# Tasks and exercises
**1.** Print the snow blower thread below from "I'm running 93" to "Thank you!!!", word for word.
**2.** Pick up the snow blower thread below at the point where it stops and continue it.

# I screwed up my old Craftsman Snow Blower...



## chillman88 (Feb 14, 2015)

Hey all,

I was the proud owner of a new to me Craftsman 536.90510 a couple days ago, but it wasn't throwing snow (more pushing it out the chute) and It didn't really rev up when I moved the throttle.

Today I took it apart and replaced the VERY worn auger drive belt and now it throws snow like a CHAMP... when it runs.

I messed around with the throttle and governor trying to get it to idle up and it's working... but now it won't stay running.

It fired right up second pull with no primer, but after a minute it started popping. Not loudly or nasty, but enough that I could hear it. Eventually I got into some high drifts, and it died. It won't stay running unless i'm at half choke, and eventually it still dies. After running 5-10 minutes it still won't start without the choke, and it doesn't want to start then. When it does start, I get black smoke from the exhaust.

I'm running 93 Octane Ethanol Free gas.

Also, I need to know how to adjust the drive linkage. There is a bolt near the base of the snowblower that goes through the linkage that I had to take apart to get the rear plate off (it bent backwards because the P.O. took the screws out) Now it won't go into neutral. It works fine in reverse and first though (haven't tried the other forward gears but they worked when I got it)

Finally, The auger housing with the worm gears in it. Does it take 30wt Non detergent or what? It has a two plugs on it like a fill and a level plug.

Thank you!!!


----------



## detdrbuzzard (Jan 20, 2012)

I would guess that the governor and throttle were set correctly before you messed with them and that the real problem is just a carb that needs cleaning


----------



## motorhead64 (Dec 15, 2013)

Yup. MH


----------



## chillman88 (Feb 14, 2015)

detdrbuzzard said:


> I would guess that the governor and throttle were set correctly before you messed with them and that the real problem is just a carb that needs cleaning


Yeah but I didn't move them much at all... Should I try spraying carb cleaner in it while its running or do you think I probably need an overhaul?

Any ideas on the drive linkage?


----------



## detdrbuzzard (Jan 20, 2012)

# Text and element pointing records
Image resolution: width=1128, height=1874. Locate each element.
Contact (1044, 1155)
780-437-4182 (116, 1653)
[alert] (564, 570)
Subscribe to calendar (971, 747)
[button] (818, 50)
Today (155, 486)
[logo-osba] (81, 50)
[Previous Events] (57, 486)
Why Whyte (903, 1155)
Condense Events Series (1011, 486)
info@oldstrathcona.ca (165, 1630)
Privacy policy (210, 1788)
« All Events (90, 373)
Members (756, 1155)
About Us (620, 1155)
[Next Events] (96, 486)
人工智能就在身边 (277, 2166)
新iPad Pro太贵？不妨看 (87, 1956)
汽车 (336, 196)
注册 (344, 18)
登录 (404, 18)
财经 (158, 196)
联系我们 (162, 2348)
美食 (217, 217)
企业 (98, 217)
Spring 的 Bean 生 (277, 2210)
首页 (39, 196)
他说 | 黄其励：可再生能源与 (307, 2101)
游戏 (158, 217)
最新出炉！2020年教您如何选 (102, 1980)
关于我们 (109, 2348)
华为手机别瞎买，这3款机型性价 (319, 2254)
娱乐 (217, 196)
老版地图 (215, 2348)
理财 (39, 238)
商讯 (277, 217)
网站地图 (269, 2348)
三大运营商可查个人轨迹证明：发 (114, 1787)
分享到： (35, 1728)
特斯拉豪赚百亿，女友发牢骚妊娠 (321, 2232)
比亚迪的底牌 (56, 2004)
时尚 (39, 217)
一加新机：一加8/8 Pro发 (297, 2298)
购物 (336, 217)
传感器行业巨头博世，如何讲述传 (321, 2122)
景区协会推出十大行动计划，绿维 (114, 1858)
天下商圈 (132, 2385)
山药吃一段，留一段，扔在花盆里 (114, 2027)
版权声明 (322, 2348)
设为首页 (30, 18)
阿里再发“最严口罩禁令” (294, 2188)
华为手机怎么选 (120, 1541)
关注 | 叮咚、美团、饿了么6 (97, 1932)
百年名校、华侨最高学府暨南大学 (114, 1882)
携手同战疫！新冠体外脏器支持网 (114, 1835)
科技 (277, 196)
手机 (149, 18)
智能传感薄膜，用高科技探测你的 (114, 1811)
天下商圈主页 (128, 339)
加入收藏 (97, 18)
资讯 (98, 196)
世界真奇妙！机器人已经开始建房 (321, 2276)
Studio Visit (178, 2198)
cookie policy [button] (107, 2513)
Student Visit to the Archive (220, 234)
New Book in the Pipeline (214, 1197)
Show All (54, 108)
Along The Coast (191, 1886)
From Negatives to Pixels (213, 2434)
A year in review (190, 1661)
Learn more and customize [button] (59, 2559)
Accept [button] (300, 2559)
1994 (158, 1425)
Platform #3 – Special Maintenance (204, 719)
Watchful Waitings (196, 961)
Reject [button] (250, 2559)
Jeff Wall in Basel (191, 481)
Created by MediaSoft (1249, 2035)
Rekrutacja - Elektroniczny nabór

# Final results
**1.**
I'm running 93 Octane Ethanol Free gas.

Also, I need to know how to adjust the drive linkage. There is a bolt near the base of the snowblower that goes through the linkage that I had to take apart to get the rear plate off (it bent backwards because the P.O. took the screws out) Now it won't go into neutral. It works fine in reverse and first though (haven't tried the other forward gears but they worked when I got it)

Finally, The auger housing with the worm gears in it. Does it take 30wt Non detergent or what? It has a two plugs on it like a fill and a level plug.

Thank you!!!

**2.**
chillman88 said:


> Yeah but I didn't move them much at all... Should I try spraying carb cleaner in it while its running or do you think I probably need an overhaul?
> 
> Any ideas on the drive linkage?


do an overhaul and put the gov and throttle back, it doesn't take much to over rev these motors and blow it up. you need to get it running correctly before addressing the drive, I can't help much with that


----------



## chillman88 (Feb 14, 2015)

Well, I put the governor back where it was and I still can't get her to fire. She tries to catch momentarily but just won't quite fire. She's getting spark and fuel. I can't afford a carb or rebuild kit yet (recent major vehicle repairs used it all!)

I find it hard to believe the carb went bad just like that. She ran fine Wednesday night when I picked her up. I'll pull the plug and verify the gap and clean it up.

The plug was wet when I pulled it, but I'm pretty sure I flooded it trying to start it. I was screwing around with it for an hour. The recoil won't retract all the way now, but when I manually retract it, it makes no difference in starting.


----------



## chillman88 (Feb 14, 2015)

I also think the resistance from the drive linkage being wrong is putting extra strain on the motor, not helping the no start issue.


----------



## suspicionofignorance2 (Jan 26, 2014)

yes wet plug will not fire...But is it wet from your attempts to start, or from a leaking needle seat flooding...Have you removed the bolt from carb bowl...? Quick clean of the tiny hole, reinstall and notice deep section of bowl under float...and keep gasket up on carb body while positioning...Dry the plug and try again...Good luck.!


----------



## Kiss4aFrog (Nov 3, 2013)

In the auger gear drive it's usually a 80-90 weight gear oil.


----------



## chillman88 (Feb 14, 2015)

suspicionofignorance2 said:


> yes wet plug will not fire...But is it wet from your attempts to start, or from a leaking needle seat flooding...Have you removed the bolt from carb bowl...? Quick clean of the tiny hole, reinstall and notice deep section of bowl under float...and keep gasket up on carb body while positioning...Dry the plug and try again...Good luck.!


I'll try that tomorrow. Plug was dry when I first pulled it though, I think it's wet from trying to start.



The little spring thingy on the bottom left of this picture, what is it? is it a drain?










I bumped that and some fuel came out, just wanted to make sure it's supposed to.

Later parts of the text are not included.